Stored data
==============================

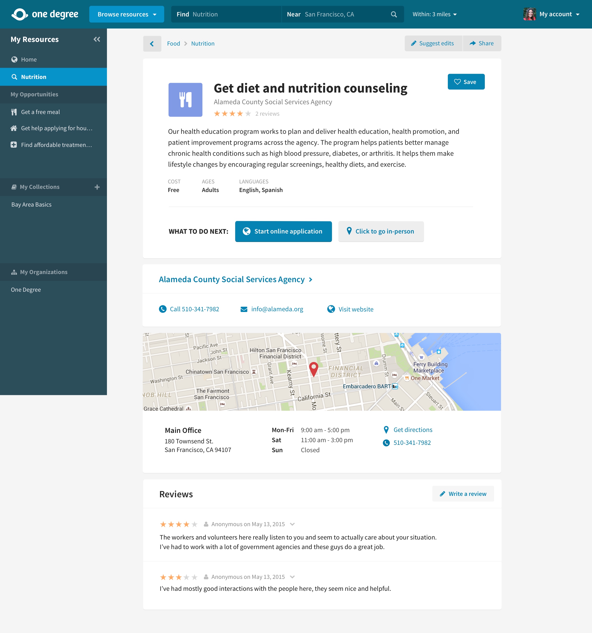
Task: Click the back arrow button
Action: coord(152,44)

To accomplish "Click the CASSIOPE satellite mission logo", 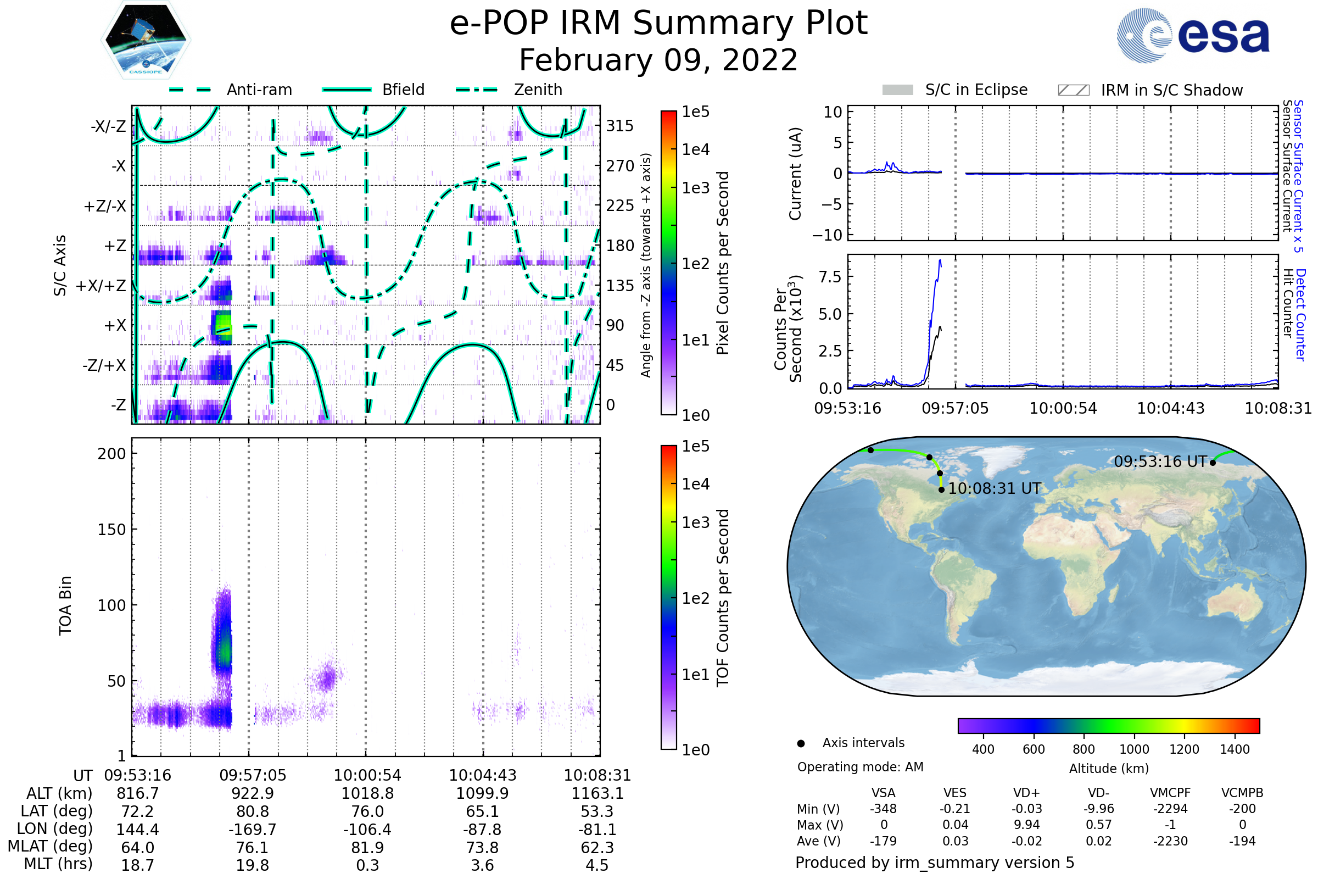I will [146, 40].
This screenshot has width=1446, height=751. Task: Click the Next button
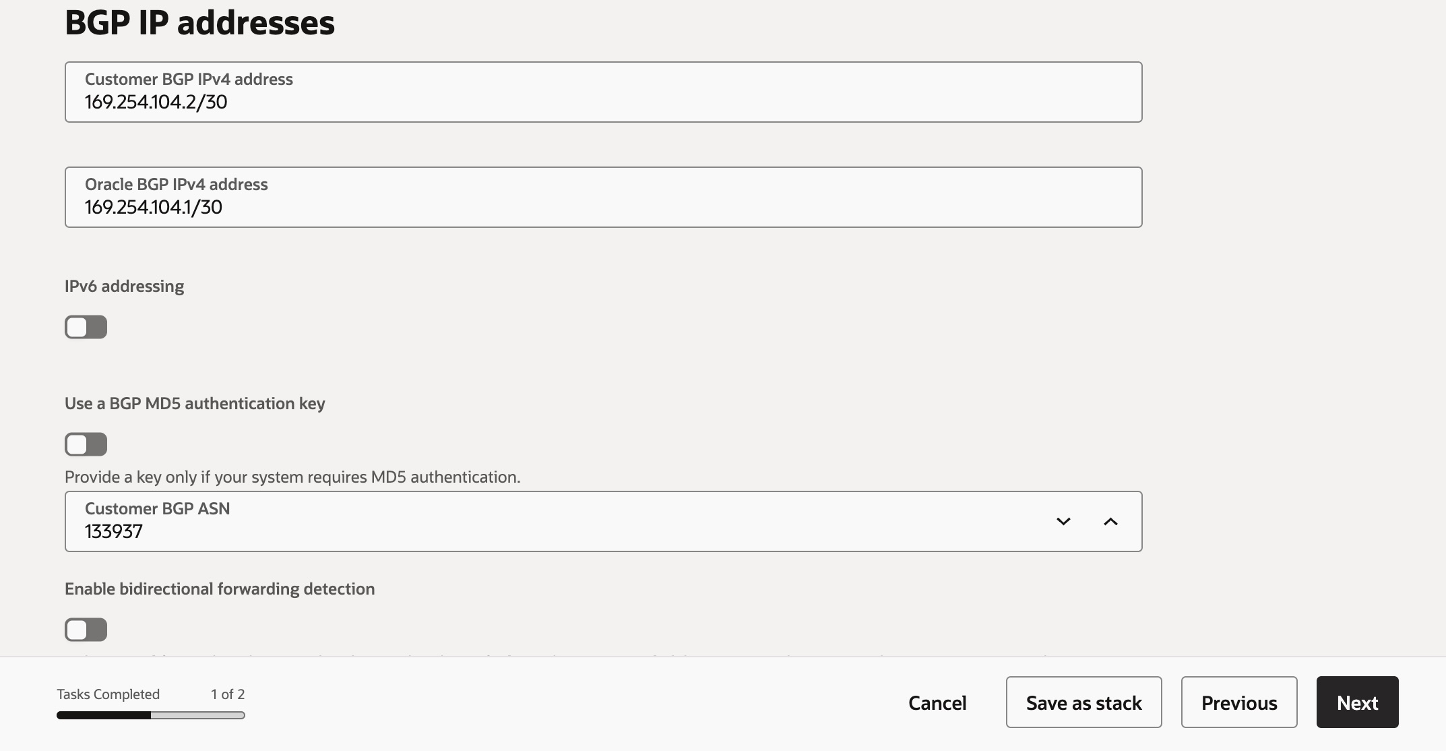tap(1356, 702)
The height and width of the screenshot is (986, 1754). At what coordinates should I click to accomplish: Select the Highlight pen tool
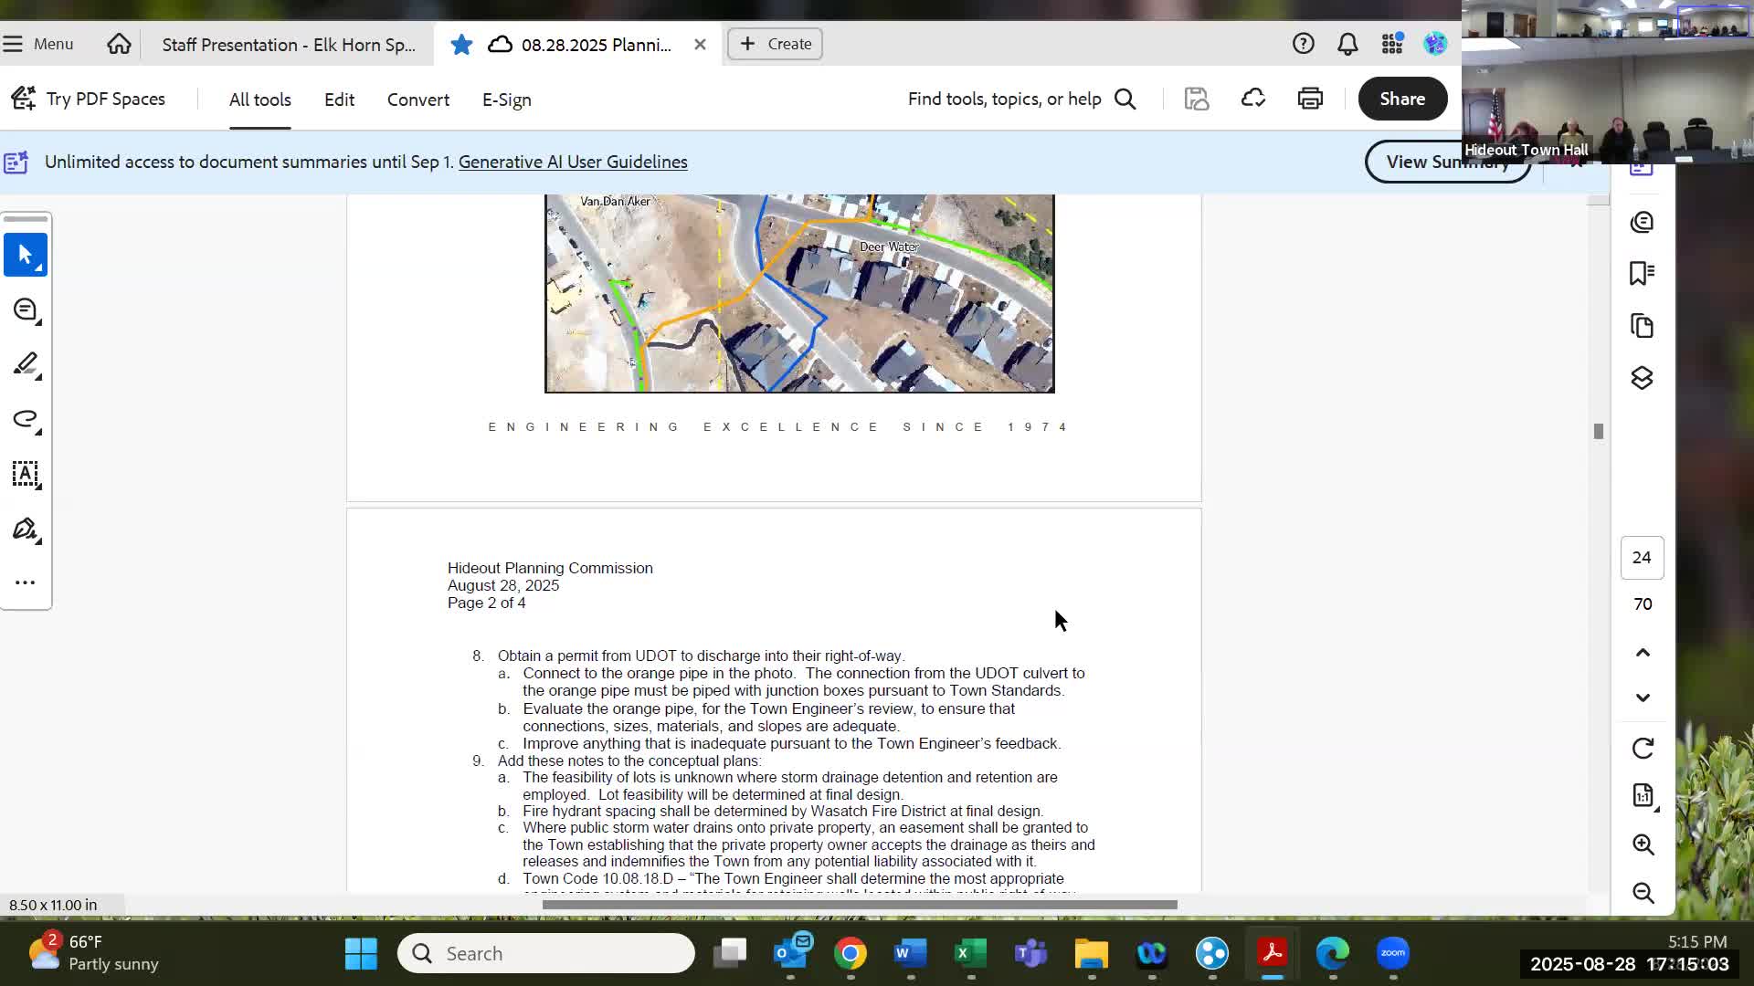(26, 365)
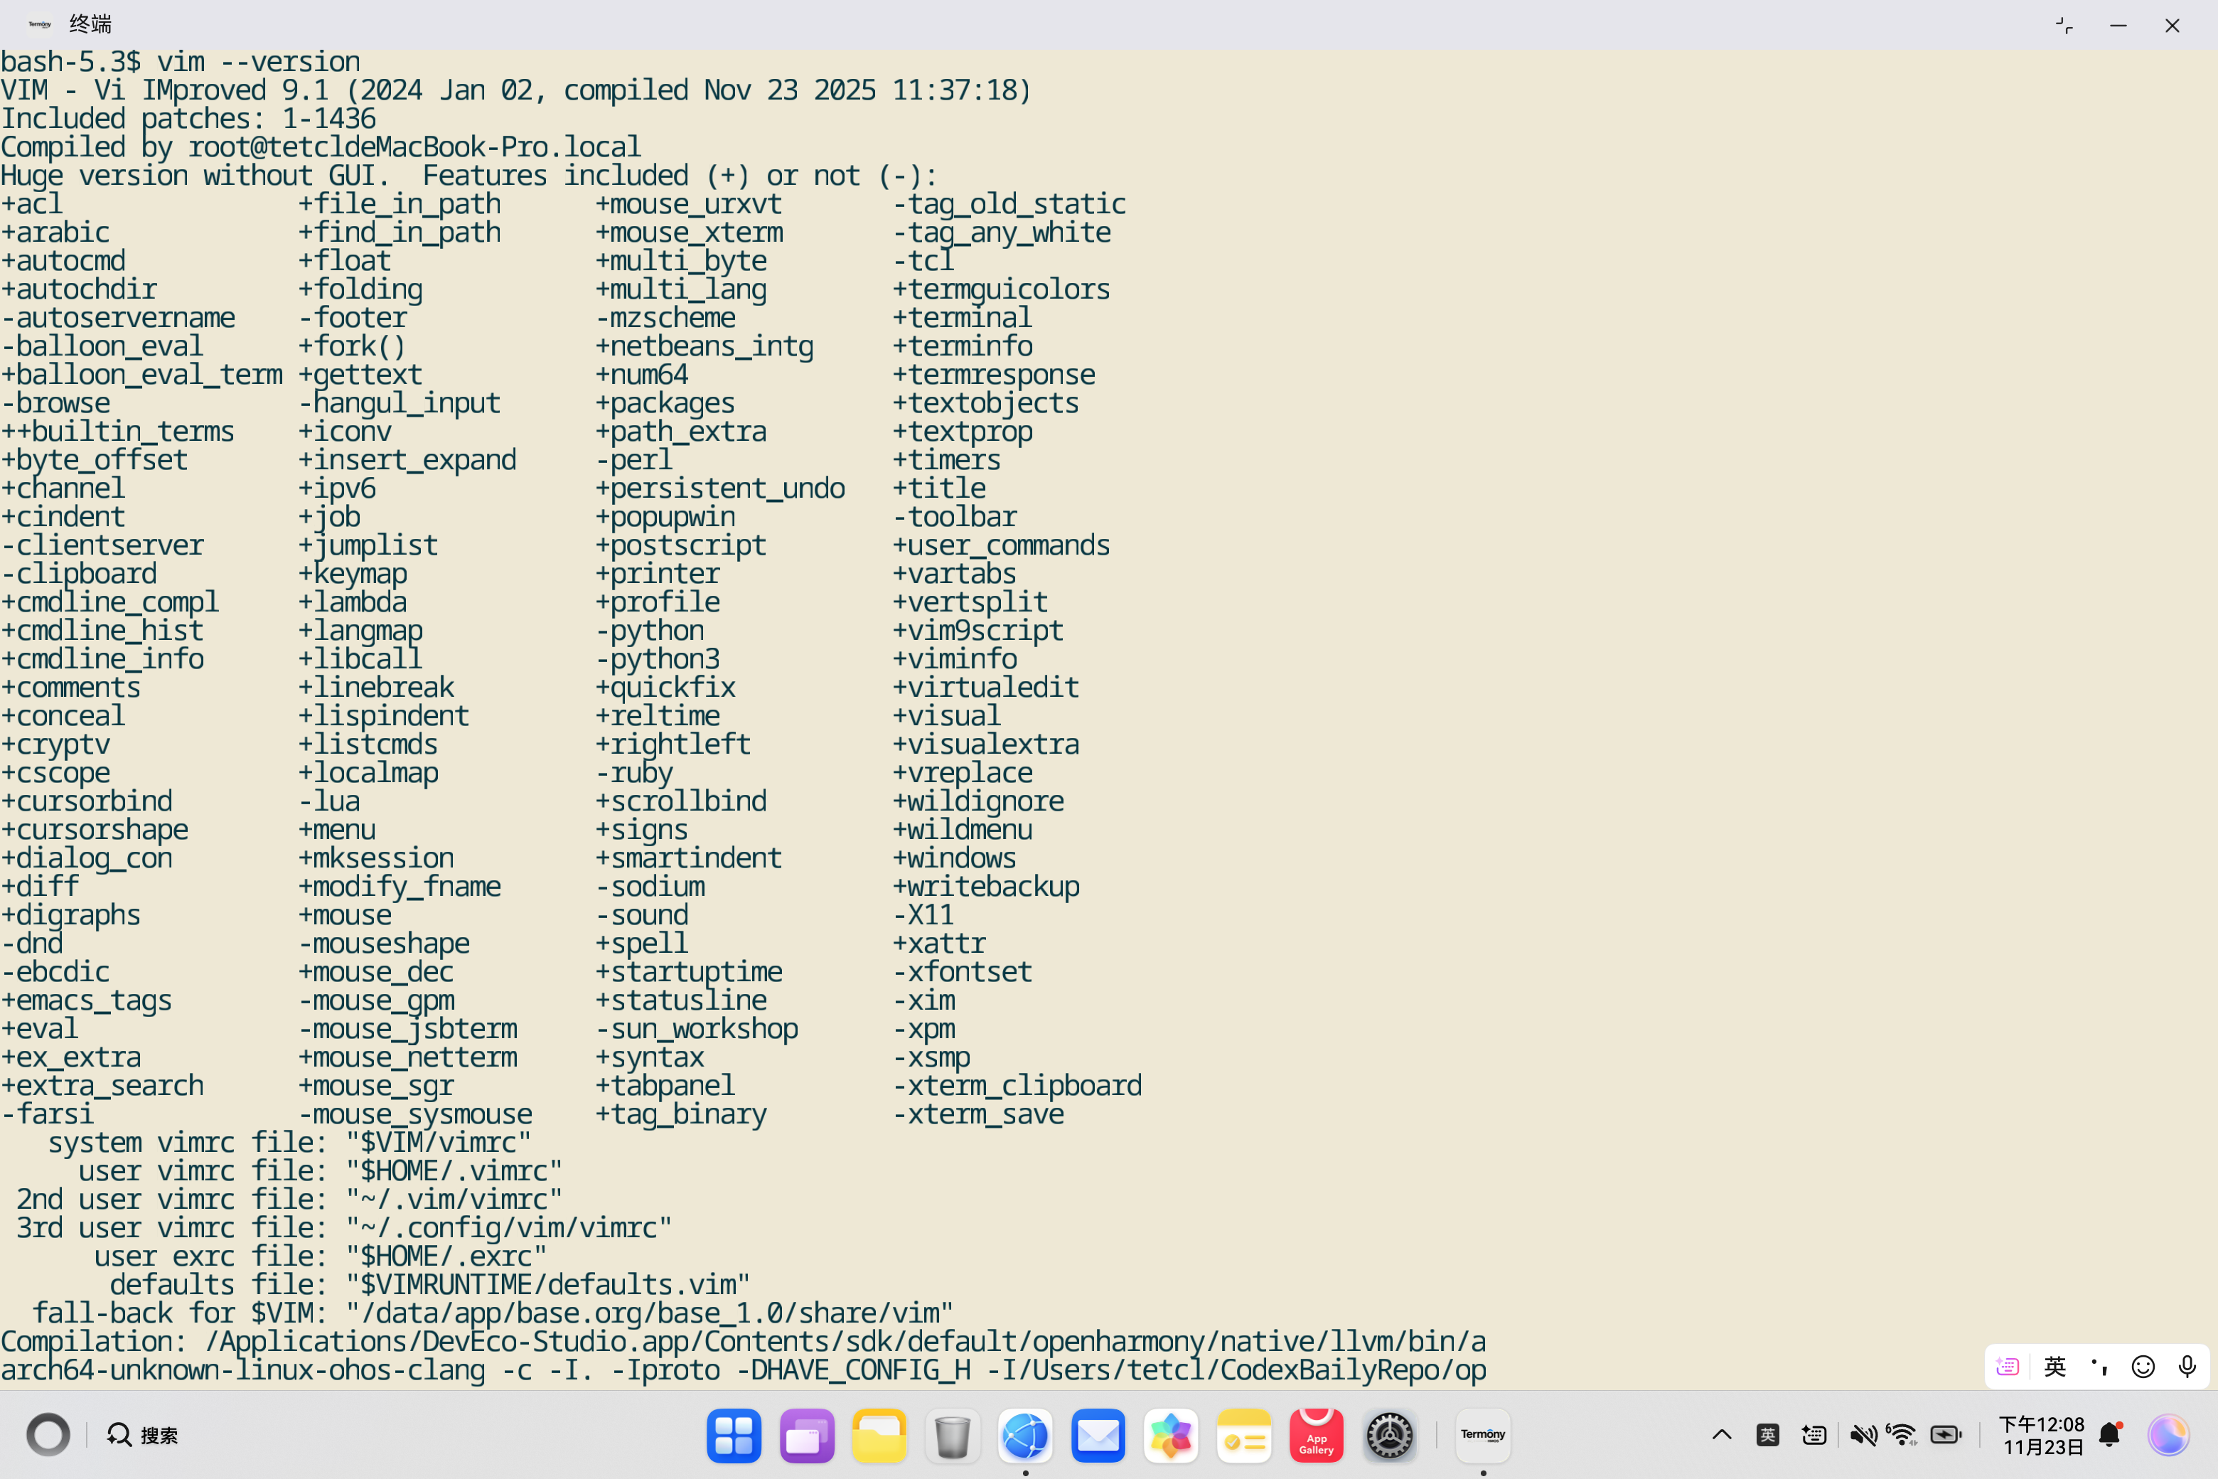This screenshot has width=2218, height=1479.
Task: Open the Trash bin icon
Action: (x=952, y=1436)
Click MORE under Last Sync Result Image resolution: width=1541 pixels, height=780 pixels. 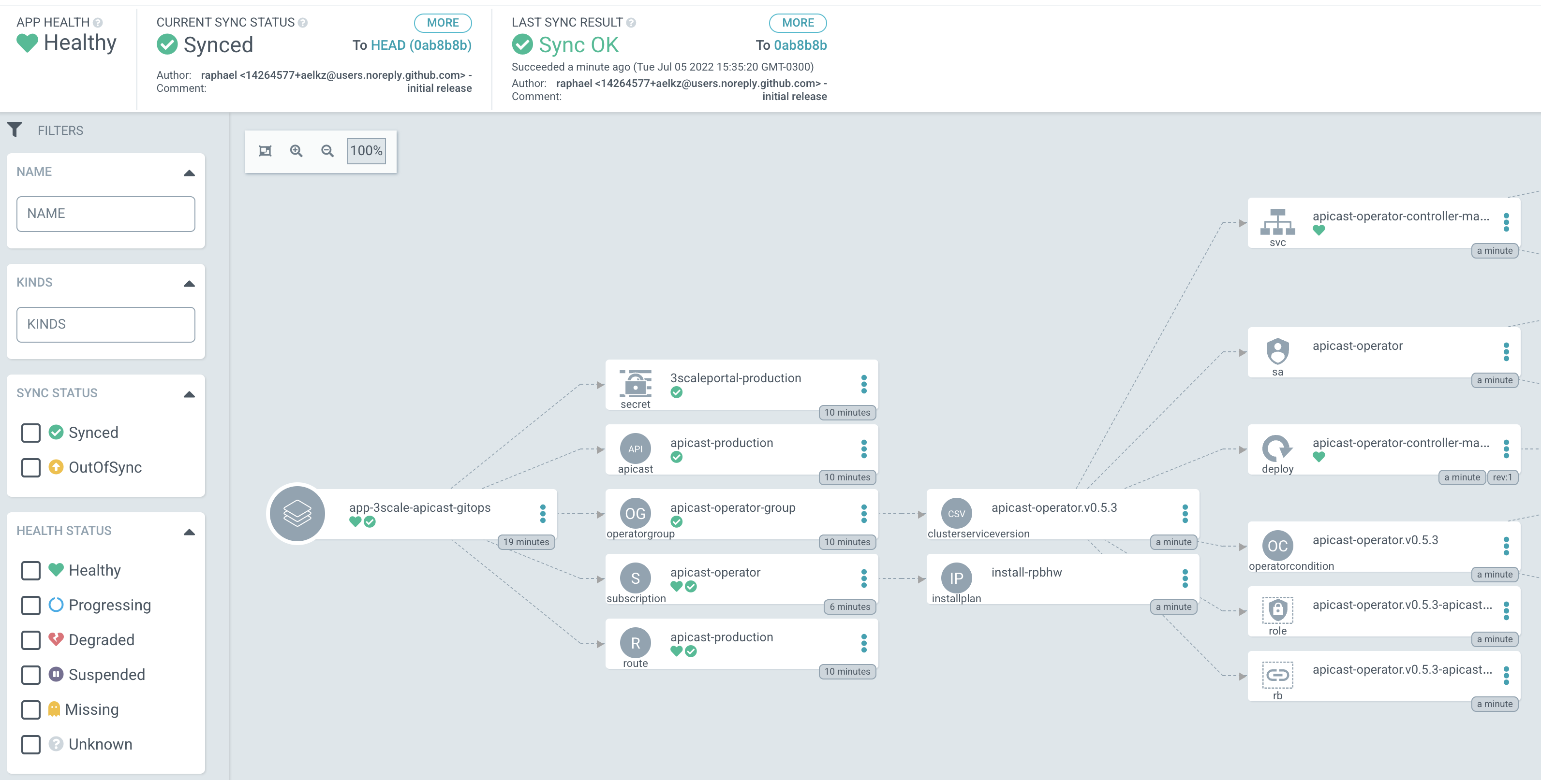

==============================

TASK DIRECTIONS
From the line containing "This screenshot has width=1446, height=751." through the last line of the records, both included, output those lines exactly and nothing else; skip the pictures.

RESULT OF THIS EXERCISE
This screenshot has width=1446, height=751. Task: Click the Next button
tap(1356, 702)
The height and width of the screenshot is (986, 1754). At what coordinates should I click to accomplish: Select the Highlight pen tool
(26, 365)
This screenshot has width=2218, height=1479.
Task: Open the Trash bin icon
Action: (x=952, y=1436)
Click MORE under Last Sync Result Image resolution: width=1541 pixels, height=780 pixels. 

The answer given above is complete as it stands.